ARTIFICIAL GENERAL INTELLIGENCE

Or AGI. It is the field of unconstrained machine intelligence. What does "unconstrained" means? It simply means no boundaries. Yes, we have very intelligent machines, such as IBM's Deep Blue that can beat any human at chess. But any 5 years old human can beat Deep Blue at Tic-Tac-Toe!

AGI is the holy grail of AI. A machine that can think as intelligently as a human in all matters. Which is not to say that such a machine should be proud just because it can imitate a human considering how stupid and biased humans are. But it is a start.

The main problem for AGI is one of what computer scientists call "local minimum". What is a "local minimum" you ask? Excellent question! We congratulate you for having AGI!

A "local minimum" is, in essence, a fake solution to a problem. From a mathematical, physical and computational perspective, it is possible to say that every solution to a problem is one of "fitting". What we do is to define the characteristics that our problem has and then "fit" a model to those characteristics. The model that fits the best wins because it is the one that can answer all (or most) of our questions about the problem, including its solutions. This is so because we define the model and as such we know the model. Once we know that this model fits our problem, we simply punch into this model the characteristics of our problem and voila! Out comes an answer. Simple. Elegant. Tricky. Very tricky.

SUCCESSIVE APPROXIMATIONS

What's the problem? The problem is that we don't have a clue as to which model would fit better. In problems slightly more complex than trivial, the number of possible models is literally infinite. We cannot "brute force" the fitting process simply because we don't have enough time to test all our infinite models. Thus, clever minds devised the idea of "successive approximations".

And how does this work?

Simple. We take a model. Let's call it A. We punch in the parameters of our problem to which we already know a solution (S) and get a model-generated one. Let's call it SA (for Solution A). We then compare SA against S and obtain a difference. Let's call this difference DSA.

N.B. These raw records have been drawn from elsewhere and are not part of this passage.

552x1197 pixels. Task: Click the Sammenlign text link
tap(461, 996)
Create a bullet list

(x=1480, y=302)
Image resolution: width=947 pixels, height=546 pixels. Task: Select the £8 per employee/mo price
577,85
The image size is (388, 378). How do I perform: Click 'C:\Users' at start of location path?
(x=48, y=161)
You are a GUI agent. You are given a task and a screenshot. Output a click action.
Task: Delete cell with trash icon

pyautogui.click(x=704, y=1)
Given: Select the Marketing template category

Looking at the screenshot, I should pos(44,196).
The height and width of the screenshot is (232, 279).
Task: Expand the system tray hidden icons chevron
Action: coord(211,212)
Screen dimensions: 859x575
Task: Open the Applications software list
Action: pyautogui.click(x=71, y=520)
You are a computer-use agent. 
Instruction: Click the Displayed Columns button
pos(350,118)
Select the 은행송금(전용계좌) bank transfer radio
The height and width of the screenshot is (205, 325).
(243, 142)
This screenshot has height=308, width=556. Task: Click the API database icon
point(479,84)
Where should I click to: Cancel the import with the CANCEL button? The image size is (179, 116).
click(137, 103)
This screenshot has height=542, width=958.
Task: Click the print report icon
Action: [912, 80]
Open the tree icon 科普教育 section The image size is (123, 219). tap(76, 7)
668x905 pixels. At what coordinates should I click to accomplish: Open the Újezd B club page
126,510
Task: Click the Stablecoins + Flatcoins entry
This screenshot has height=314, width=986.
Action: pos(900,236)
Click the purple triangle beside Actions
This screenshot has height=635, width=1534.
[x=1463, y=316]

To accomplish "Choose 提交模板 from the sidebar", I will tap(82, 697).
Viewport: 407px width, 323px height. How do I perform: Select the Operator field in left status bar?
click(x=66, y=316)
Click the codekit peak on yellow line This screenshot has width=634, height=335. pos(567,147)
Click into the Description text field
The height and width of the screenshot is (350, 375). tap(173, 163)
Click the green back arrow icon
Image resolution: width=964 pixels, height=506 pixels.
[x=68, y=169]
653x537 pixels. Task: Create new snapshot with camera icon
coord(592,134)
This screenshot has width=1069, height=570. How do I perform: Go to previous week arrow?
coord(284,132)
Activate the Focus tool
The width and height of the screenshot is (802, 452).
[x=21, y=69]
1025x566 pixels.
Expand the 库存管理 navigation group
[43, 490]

Now we proceed to tweak (randomly or pseudo randomly or intelligently) the model A. What we get is A1. We repeat the above process and we obtain SA1 and DSA1. We then compare DSA against DSA1. If DSA1 is smaller than DSA, we know that our tweaked model A1 is better than A and we keep it. If not, we go back to A and induce another tweak. And we keep going this way. In so doing, we get different generations of models, each one better than the previous one. For example, we would get:

A, A2, A25, A253, A2538, A25384, and so on.

We know that A25384 is by far the best of the lot. Great, right? Well… not so.

One of the key problems with this process is known how much to tweak, how to tweak and when to stop. The first two problems are relatively simple. The last one is not, even though it would seem trivial.

What one would expect is that:

DSA < DSA2 < DSA25 < DSA253 and so on.

But in real life things are not so simple. We find anomalies and those anomalies are deadly.

Let's say that we did the sequence DSA < DSA2 < DSA25 and now we are doing DSA251. Not good. OK. DSA252. Not good. OK…. DSA25(3547) and still not good. Huh? How is it possible that after 3547 tweaked models based on A25 we still can't find a better solution? Does this mean that A25 is perfect? Well… no. Does this mean that A25 is as good as it can get? Well… no. Then what the heck does it means? It means that your little trick just fell into a "local minimum". A false solution. A solution that is close but not good enough. And why is that our tweaking of A25 got us nowhere? Because we are not tweaking hard enough. And how hard is hard enough? Well… if there would be a way to predict this, we wouldn't have this problem to being with, would we?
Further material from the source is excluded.